Text for analysis.

-- -- --

Today I stumbled upon this interview from Alec Soth, that was mentioned by Bryan Formhals in HCSP Flickr group.
The excerpt Bryan has put on Flickr is really interesting. Here it is:
CL: With the ubiquity of Facebook, sites like Flickr, and smartphones with cameras, everyone’s an amateur photographer. Where does the fine art photographer sit in that context?
AS: It does change things.
CL: I’m asking because you said you have to work a long time before you realize the photographs you’re taking are being informed by a lot of other people and tradition. Now that we see so many photographs, do you think that will change the way photographs are taken? Will it make things seem more fresh, less fresh? You know what I mean?
AS: Yeah, I know what you mean. I really don’t know. It’s radical because I’m a young guy—40 is not that old—but all of my photographic education was pre-Internet. The resources are so vastly different now. It’s hard for me to know how that shapes a person.
That said, what I feel for myself going forward, is that, more than ever, it makes the individual image less interesting.
CL: You mean portraits or something else?
AS: No, I mean the singular photograph. Magnum has existed on iconic images—James Dean walking down Times Square—
CL: —the Afghani girl with the blue eyes—
AS: Yes, exactly. That pic gets picked up by these magazines, and it becomes an icon. That was how it worked. Now those pictures are made with someone’s cell-phone camera, and they’re so random. It doesn’t seem like an achievable goal anymore. Moreover, it’s not that interesting to me. It’s as fleeting as a viral YouTube sensation. What matters to me is authorship. It’s the photo book. For someone else, it might be the 10-minute online presentation, but it’s putting pictures together in a really meaningful way. That’s the only thing that matters to me.
Being a photographer is nothing. It’s like it’s anyone, it’s everyone, it’s nothing. Authorship—assembling a group of pictures meaningfully is incredibly rare.
see here on HCSP: http://www.flickr.com/groups/onthestreet/discuss/72157625551711116/
First on a side note about “iconic photographs”. I tend to think it has become a deprecated concept. Not that iconic photographs do not exist anymore, but unlike how they used to work in the past they tend to be actually counter-productive, probably because people are more and more desensitized, and over-critical. So the very result of most iconic photographs produced lately by photojournalism is at best endless (often on-line) debates and controversy that inhibits the very idea of a photograph being iconic. I believe that silence and/or emotion should be the proper response to an “iconic photograph”, and that is not the case anymore with people jumping on how/why etc… such pics were made. But maybe I am just old-fashioned.
Now what really caught my attention in this Soth interview is that it is very in line with what I wrote recently about the Paradox of Street Photography, at least some aspect of it and what I wanted to express (although probably in a less clear and straight-forward way that Soth does)
Lots of street photographers (including myself) tend to be “trophy-maker”. They (we) come up with “big shots” and put the rest on the trash. I think there is nothing wrong with that – and it is somewhat in the gene of the SP tradition, i.e. to heavily edit one’s portfolio and only show the best work. This “trophy-making” syndrome is quite reflected and emphasized in today’s SP community, through Flickr groups and so on…
The point is: “trophy making” is kind of part of the SP process (or tradition) much more than with other genres. But I believe there is a huge limitation in that process. One of the very problem is that you can’t articulate your own (effort towards) authorship properly if you are too much obsessed with making / exhibiting just big shots. Fair enough if you don’t care about authorship, but I think this is one of the very reason why SP is that disdained today, whatever good “trophy” books can be produced on the genre. By the way I’ll be interested in hearing how people who do SP editing / curating works think about that (*). I consider myself not to be very imaginative on that field – maybe because I am of the pre-internet generation, just like Soth is – and finally I am rather fond of books over other forms of photography work presentation.
(*) I might contact Bryan Formhals for an interview about that, because he looks like a smart guy doing lots of efforts in curating (better said: renewing the idea of curating) and is very involved in SP.
Speaking of books I am currently working on another Blurb book that I am striving to include some of the idea above, in an effort to reach a better level of authorship. This will be rather different than my previous book about Boston and one of the conscious characteristic of that book is that it will feature work made in a very short time lapse – as opposed to filtering out “big shots” whose capture spans through several months or years.

-- -- --

Data extract.

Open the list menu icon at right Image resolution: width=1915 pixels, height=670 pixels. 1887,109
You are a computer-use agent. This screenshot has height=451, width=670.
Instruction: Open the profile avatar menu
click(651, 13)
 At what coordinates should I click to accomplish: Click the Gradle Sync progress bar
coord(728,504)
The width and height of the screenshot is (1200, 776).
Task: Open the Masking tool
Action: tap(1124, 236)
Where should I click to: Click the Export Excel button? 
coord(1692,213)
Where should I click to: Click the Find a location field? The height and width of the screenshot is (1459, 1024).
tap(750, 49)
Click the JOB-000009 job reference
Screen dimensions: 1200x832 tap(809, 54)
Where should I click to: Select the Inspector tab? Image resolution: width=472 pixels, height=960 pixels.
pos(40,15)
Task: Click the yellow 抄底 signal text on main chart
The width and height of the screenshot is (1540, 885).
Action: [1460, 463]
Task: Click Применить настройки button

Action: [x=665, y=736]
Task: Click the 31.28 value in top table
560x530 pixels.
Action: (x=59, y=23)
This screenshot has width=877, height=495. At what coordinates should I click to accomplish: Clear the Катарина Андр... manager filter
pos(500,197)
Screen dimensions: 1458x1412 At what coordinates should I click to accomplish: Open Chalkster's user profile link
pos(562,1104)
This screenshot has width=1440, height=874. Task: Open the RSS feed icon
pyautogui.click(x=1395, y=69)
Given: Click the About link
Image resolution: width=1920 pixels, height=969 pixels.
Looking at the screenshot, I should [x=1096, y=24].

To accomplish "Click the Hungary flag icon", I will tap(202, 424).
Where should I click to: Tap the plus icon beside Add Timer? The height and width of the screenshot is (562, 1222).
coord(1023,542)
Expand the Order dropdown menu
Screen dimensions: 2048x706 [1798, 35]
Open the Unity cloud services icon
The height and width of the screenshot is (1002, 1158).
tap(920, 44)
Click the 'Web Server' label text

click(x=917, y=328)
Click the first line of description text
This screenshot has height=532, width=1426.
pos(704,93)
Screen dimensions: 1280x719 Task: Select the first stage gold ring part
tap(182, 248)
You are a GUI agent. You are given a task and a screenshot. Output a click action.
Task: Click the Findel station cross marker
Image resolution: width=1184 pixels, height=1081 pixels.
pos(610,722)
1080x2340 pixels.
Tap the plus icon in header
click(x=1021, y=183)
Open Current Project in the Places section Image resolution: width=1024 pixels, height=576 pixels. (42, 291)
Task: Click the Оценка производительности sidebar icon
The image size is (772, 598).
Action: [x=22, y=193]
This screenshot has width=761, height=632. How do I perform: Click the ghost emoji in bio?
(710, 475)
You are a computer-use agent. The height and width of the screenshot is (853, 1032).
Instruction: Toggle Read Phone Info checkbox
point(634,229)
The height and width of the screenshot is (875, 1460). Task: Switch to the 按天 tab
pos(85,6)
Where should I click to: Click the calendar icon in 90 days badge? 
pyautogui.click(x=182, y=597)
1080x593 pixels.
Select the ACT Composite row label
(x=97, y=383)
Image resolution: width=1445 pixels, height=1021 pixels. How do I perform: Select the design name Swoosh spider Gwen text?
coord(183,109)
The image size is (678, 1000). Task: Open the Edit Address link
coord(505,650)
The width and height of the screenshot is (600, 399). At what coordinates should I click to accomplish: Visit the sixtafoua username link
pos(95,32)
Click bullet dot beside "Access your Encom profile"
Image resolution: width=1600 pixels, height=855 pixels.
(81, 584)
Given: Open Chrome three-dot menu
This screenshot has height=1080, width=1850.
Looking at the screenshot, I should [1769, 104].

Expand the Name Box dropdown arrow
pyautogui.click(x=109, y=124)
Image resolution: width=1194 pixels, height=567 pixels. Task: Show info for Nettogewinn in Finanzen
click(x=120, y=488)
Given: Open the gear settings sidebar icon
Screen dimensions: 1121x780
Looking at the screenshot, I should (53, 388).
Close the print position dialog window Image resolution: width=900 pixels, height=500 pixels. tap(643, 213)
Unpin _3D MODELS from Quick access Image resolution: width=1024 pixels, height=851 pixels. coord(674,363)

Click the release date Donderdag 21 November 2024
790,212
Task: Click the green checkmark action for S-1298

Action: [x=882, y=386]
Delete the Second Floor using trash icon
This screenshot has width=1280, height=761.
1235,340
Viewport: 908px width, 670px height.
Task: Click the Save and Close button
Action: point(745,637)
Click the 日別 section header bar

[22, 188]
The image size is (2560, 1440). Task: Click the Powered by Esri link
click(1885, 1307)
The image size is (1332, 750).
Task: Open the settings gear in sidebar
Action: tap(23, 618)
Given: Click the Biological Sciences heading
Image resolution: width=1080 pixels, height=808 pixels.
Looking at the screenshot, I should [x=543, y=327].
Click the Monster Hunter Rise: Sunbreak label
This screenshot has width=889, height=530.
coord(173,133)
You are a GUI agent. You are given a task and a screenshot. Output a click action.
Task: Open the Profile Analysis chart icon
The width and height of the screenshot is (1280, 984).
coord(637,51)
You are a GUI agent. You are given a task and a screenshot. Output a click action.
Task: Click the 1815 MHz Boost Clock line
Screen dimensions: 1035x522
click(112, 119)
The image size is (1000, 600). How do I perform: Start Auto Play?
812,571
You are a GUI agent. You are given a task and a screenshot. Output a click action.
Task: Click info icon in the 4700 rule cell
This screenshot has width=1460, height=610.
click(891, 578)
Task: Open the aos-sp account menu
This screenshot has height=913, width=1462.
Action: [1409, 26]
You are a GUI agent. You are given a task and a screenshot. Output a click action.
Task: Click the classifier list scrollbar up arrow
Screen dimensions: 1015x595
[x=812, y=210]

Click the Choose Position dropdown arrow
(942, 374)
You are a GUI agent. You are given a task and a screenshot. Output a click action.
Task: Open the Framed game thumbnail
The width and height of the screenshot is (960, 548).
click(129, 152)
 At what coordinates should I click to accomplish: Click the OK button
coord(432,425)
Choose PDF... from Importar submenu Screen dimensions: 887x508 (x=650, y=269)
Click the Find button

-- -- --

Problems to solve.
[1] According to the post about the Alec Soth interview, who mentioned the interview in the HCSP Flickr group?
[2] Repeat word for word the part of the post about the Alec Soth interview that opens with the words containing "(*) I might" and closes with "involved in SP.".

Answers to the exercise.
[1] Bryan Formhals

[2]
(*) I might contact Bryan Formhals for an interview about that, because he looks like a smart guy doing lots of efforts in curating (better said: renewing the idea of curating) and is very involved in SP.